A team of researchers at the Universities of Arizona, Georgia, and South Florida, have developed a machine-learning-based CAPTCHA solver that they claim can overcome 94.4% of real challenges on dark websites.
The study’s goal was to create a system that can streamline cyber threat intelligence, which currently requires human involvement for solving CAPTCHAs manually.
Cybercrime costs are rising exponentially, with cyberattacks and data breaches happening every day. As such, having a way to make the dark web more transparent for research is key to taking targeted preventive action.
Dark web CAPTCHAs
CAPTCHA (Completely Automated Public Turing test to tell Computers and Humans Apart) is used by websites to differentiate between real users and bots.
These challenges are omnipresent on the dark web to protect platforms from the constant DDoS attacks that competing platforms launch against each other.
These DDoS attacks are carried out by botnets, and thus having a strong layer of CAPTCHA at the login page can keep the threat under control.
However, each website implements its custom CAPTCHA challenge, making it practically impossible to develop a tool that can solve most of them.
As such, the collection of cyber-threat intelligence from illicit dark web markets and forums becomes challenging and expensive, as employees have to be involved in the CAPTCHA solving step.
Machine-learning approach
To address this practical problem, the researchers have developed a system that relies on interpreting rasterized images, which is qualitatively different from other recent studies that also used generative adversarial network-based approaches.
Source: Arxiv.org
The new solver can distinguish letters and numbers by looking at them one by one, denoising the image, identifying their borders between letters, and segmenting the content into individual characters.
Source: Arxiv.org
As such, the size of the CAPTCHA challenge doesn’t affect the effectiveness of the solver much, especially when measuring accumulative performance for three attempts.
Source: Arxiv.org
On the aspect of character recognition, the solver uses samples extracted across multiple local regions to identify fine-grained features such as lines and edges, so it can’t be “fooled” by character rotation, font size changes, or color mixups.
Source: Arxiv.org
Real-world testing
Using their most optimized DW-GAN solving model, the researchers tested it against Yellow Brick, a now-defunct dark web market that hosted illicit content listings.
Source: Arxiv.org
As the paper explains:
Using a crawler enhanced by our DW-GAN, we were able to collect 1,831 illegal products from Yellow Brick. Among these products, there were 286 cybersecurity-related items, including 102 stolen credit cards, 131 stolen accounts, 9 forged document scans, 44 hacking tools, and 1,223 drug-related products.
Overall, collecting “Yellow Brick” market intelligence with DW-GAN took about 5 hours without human involvement. In particular, each HTTP request took 8.8 seconds for loading a new webpage; therefore crawling 1,831 pages took 268.5 minutes.

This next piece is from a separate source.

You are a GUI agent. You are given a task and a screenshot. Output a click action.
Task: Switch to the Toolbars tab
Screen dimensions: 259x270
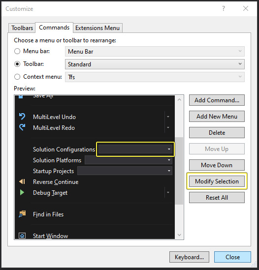pyautogui.click(x=22, y=28)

Solving the recurring CAPTCHA challenges (per 15 HTTP requests) took our DW-GAN crawler 18.6 seconds.
Overall, the proposed framework could automatically break CAPTCHA with no more than three attempts. Breaking all CAPTCHA images takes about 76 minutes [sic] in total for all 1,831 product pages, a fully automated process.
Of course, this testing data concerns a particular dark web market, but a similar performance level is expected on any site that employs word CAPTCHAs, according to the researchers.
Potential implications
Intelligence and highly-capable CAPTCHA solvers like this one can potentially disrupt the space, at least on the dark web where less sophisticated challenges are used.
Source: Arxiv.org
As the paper emphasizes regarding this possibility: “while this study is mainly focused on dark-web CAPTCHA as a more challenging problem, the proposed method in this study is expected to apply to other types of CAPTCHA without loss of generality.”
This novel solver may have been developed for the noble purpose of tackling cybercrime, but it still holds the potential to impact those who use the dark web for anonymity and safe exchange of information.